Compare that to what we now know happened in the 2016 presidential campaign. The Hillary Clinton presidential campaign — using campaign lawyers, an opposition research firm and allies in the press — orchestrated a smear campaign against Donald Trump. The concocted hoax about his supposed collusion with the Russian government continued well into his presidency.

The Clinton campaign didn’t have to engage bumbling burglars for a risky wiretapping scheme. Instead, as the special counsel, the Justice Department’s inspector general, and the John Durham investigation have revealed, they created a salacious “dossier” rife with phony claims. They also enlisted the help of a technology executive and university researchers with government cybersecurity contracts to secretly scoop up internet communications data from Trump both during the campaign and from the White House itself after he became president. The sophistication of this conspiracy makes Gordon Liddy look like an amateur.

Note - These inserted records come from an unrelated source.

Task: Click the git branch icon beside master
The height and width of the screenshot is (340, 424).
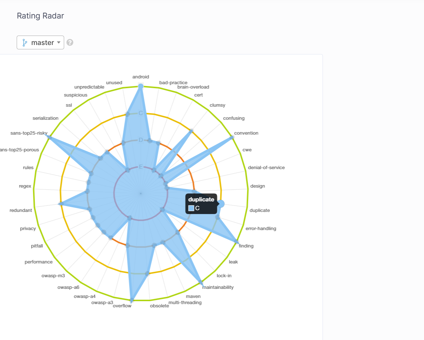Action: coord(25,42)
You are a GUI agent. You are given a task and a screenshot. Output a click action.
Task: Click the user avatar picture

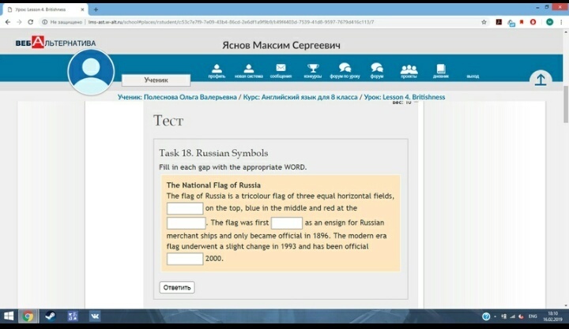91,73
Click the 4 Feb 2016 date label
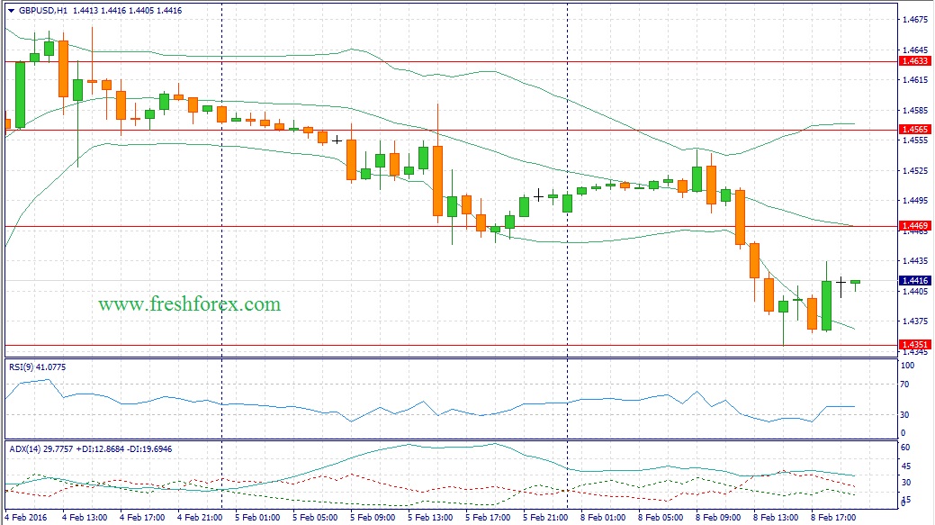Image resolution: width=935 pixels, height=525 pixels. tap(25, 518)
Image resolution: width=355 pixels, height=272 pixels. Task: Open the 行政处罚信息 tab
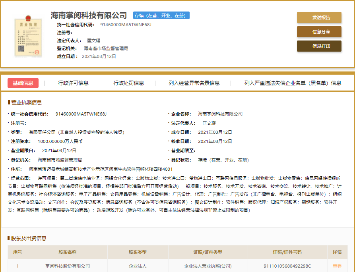point(128,83)
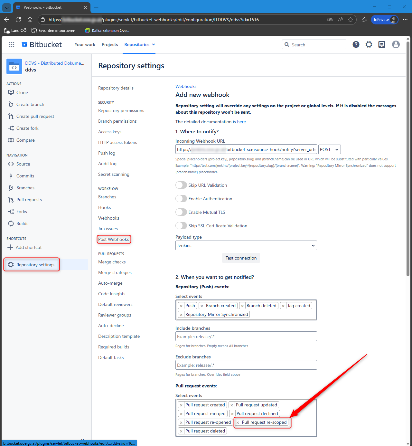Open the POST method dropdown
The image size is (412, 446).
point(329,149)
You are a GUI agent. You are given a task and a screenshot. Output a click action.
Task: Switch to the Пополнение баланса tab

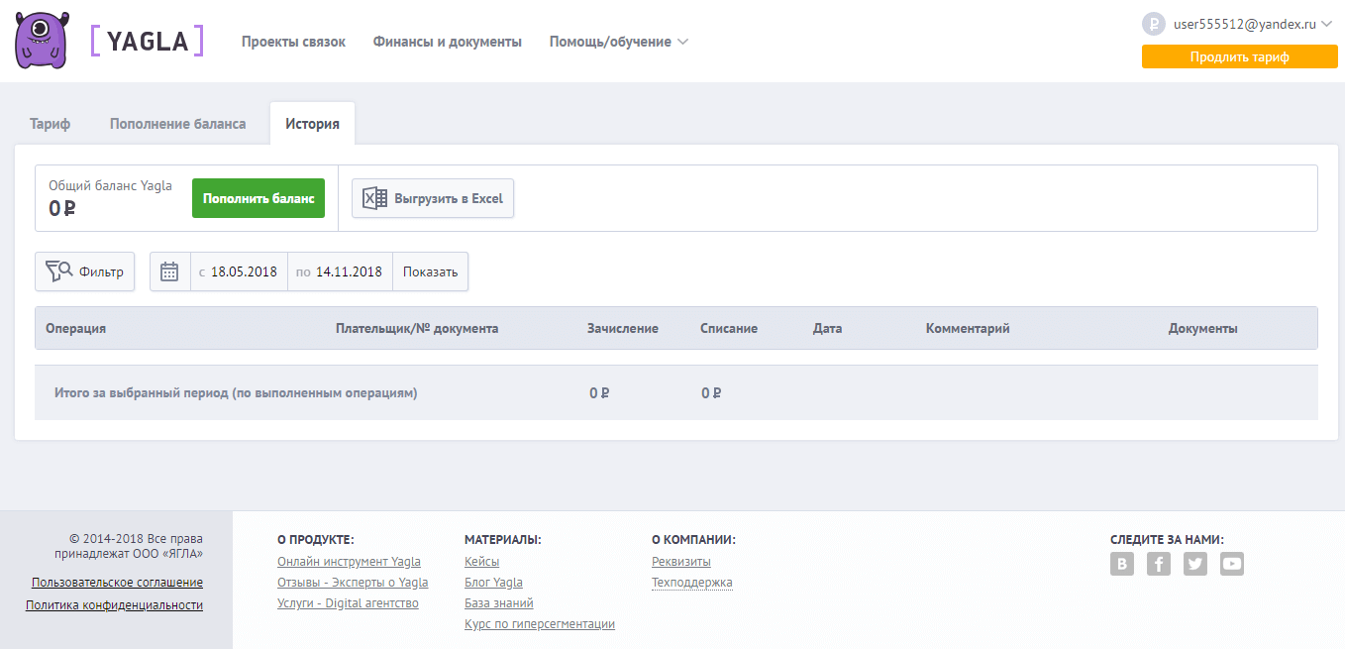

Even the FBI got entangled in this dirty political trick, leading the nation’s most powerful law enforcement agency to abuse its authority under the Foreign Intelligence Surveillance Act to spy on people connected to the opposition presidential campaign. This, in turn, led to the expensive, unjustified two-year investigation by Special Counsel Bob Mueller that baselessly hampered Trump (and his advisers) in carrying out his presidential duties.

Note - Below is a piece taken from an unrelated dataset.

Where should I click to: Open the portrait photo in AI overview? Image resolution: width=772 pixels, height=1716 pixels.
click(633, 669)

In 1972, Nixon’s dirty trick failed, and Liddy and his co-conspirators all went to prison. The Clinton campaign’s dirty trick failed to win the election. Still, it succeeded in hobbling the Trump presidency and corrupting the Justice Department. Yet no one has gone to prison as a result of what happened in 2016. The cover-up was so successful that we didn’t even know about the illegal spying and politicization of Justice until well after it occurred and the dirty deed was done.

So, what have we learned in the 50 years since Watergate? Dirty tricksters in politics have become more adept at hiding what they are doing, abusing advances in technology to further their dishonest ends, weaponizing federal law enforcement agencies against their political opponents, and using their friends in the media to ensure they are successful.

Americans deserve better. And unfortunately, the dirty tricks in the last presidential campaign have done precisely what Gerald Ford feared: raised “ugly passions,” polarized the electorate, and damaged the “credibility of our free institutions of government … at home and abroad.”